• Work instruction 1: In the MaryTTS mailing list reply, what file format does REALISED_DURATIONS produce?
• Work instruction 2: Using the MaryTTS mailing list reply, decide whether each statement agrees with it, and support each yes or no with the deciding words quoted from the reply. (a) The HEADER must always contain text. (b) Each line after the header has three fields. (c) The second column is meaningful for current applications.

[mary-users] Phonemes Times issues with MaryTTS.

Fri Apr 26 00:30:19 CEST 2013

Dear Ricardo,

glad to hear things are working now.

As I mentioned, REALISED_DURATIONS produces XWaves .lab file format. The 
second column has historical significance, but is meaningless for 
current applications. The format is

HEADER
#
END JUNK LABEL
...

Where HEADER may be empty and is terminated by a #.
Each of the following lines represents one phonetic segment and has 
three fields: END time in seconds, a JUNK number (with historical 
significance), and the LABEL.

Best wishes,

-Ingmar

On 4/26/13 12:12 AM, Ricardo Duarte wrote:
> Dear Ingmar,
>
> Thanks again for such quick reply, I made a mistake on the original
> mistake as you pointed out, i use Realised_AccoustParams not AccoustParams.
>
> Thanks for letting me know that i made the right choice when it comes to
> parse the Realised_AccoustParams.
> What is the second column of the Realised_Durations, isn't supposed to
> be the duration of phoneme, if it is why is always at 125ms?
>
> I just realised that there is a boundary term in the end which gives the
> exact time of the pause.

• Dataset section:
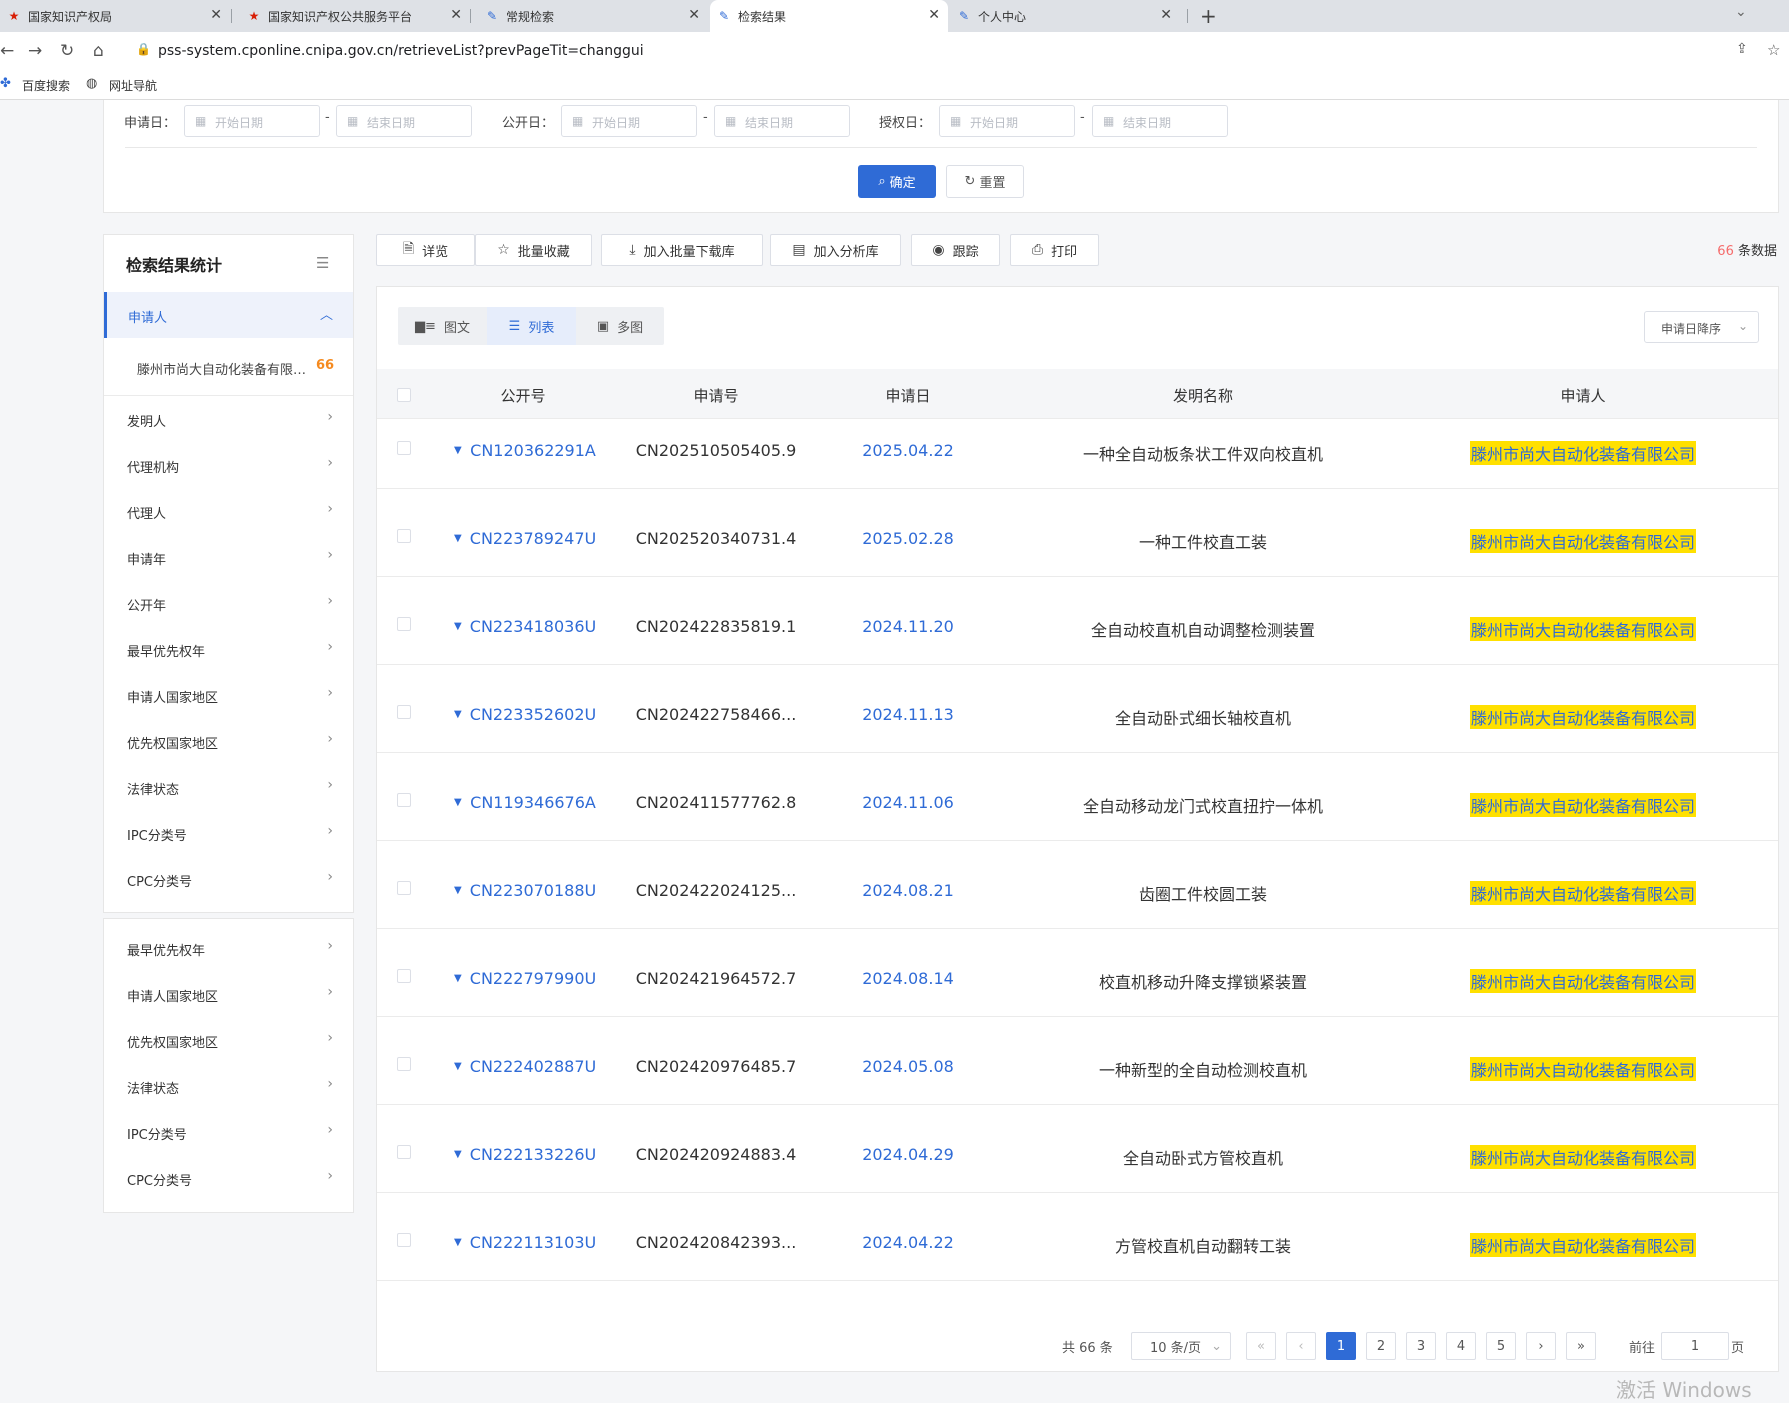 This screenshot has width=1789, height=1403. I want to click on sidebar-item-agency: 代理机构 ›, so click(228, 466). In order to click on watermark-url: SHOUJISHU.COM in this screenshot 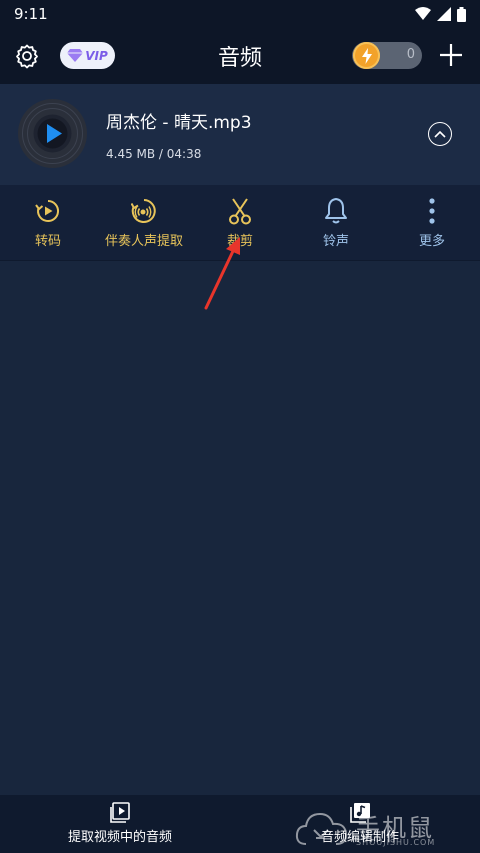, I will do `click(396, 842)`.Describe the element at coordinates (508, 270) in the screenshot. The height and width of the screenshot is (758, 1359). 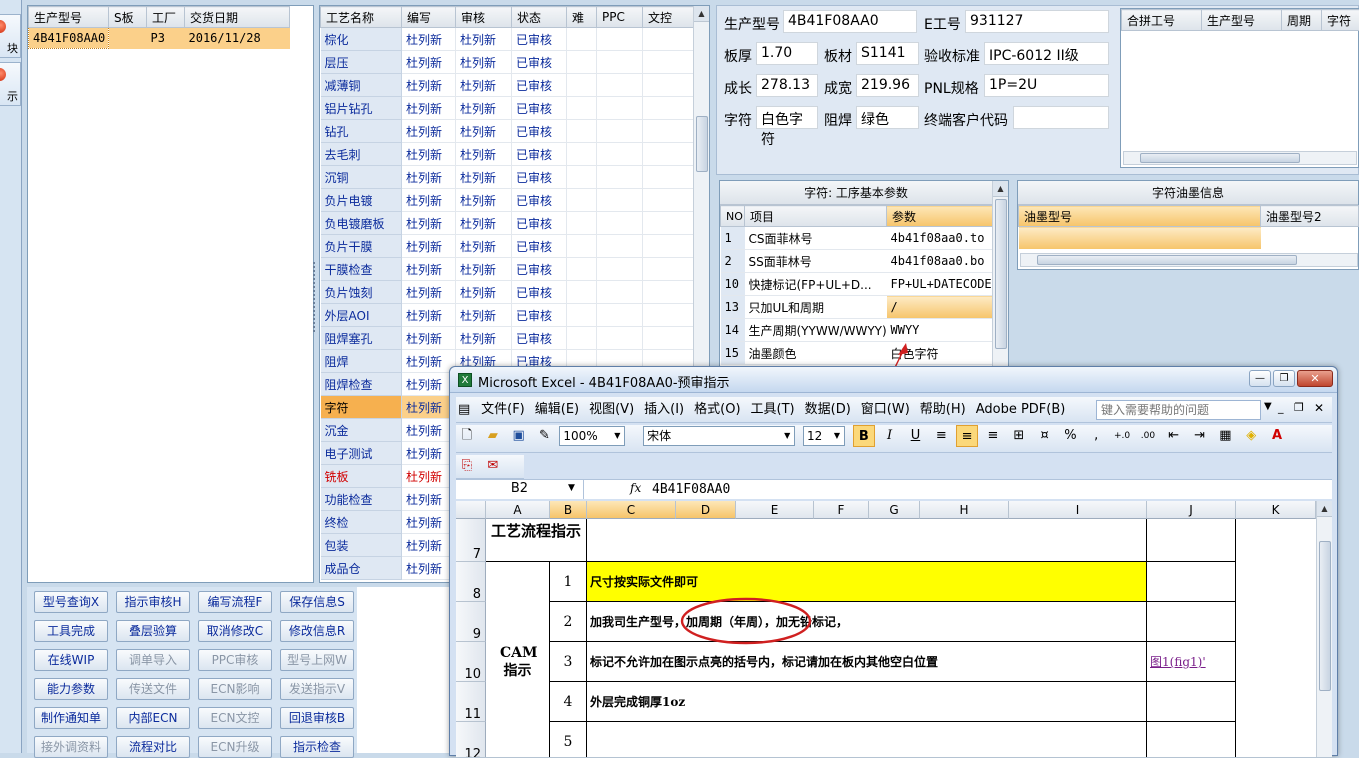
I see `table-row: 干膜检查杜列新杜列新已审核` at that location.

• Your solution 1: XWaves .lab file format.

• Your solution 2:
(a) No: "Where HEADER may be empty and is terminated by a #."
(b) Yes: "has three fields: END time in seconds, a JUNK number (with historical significance), and the LABEL."
(c) No: "is meaningless for current applications."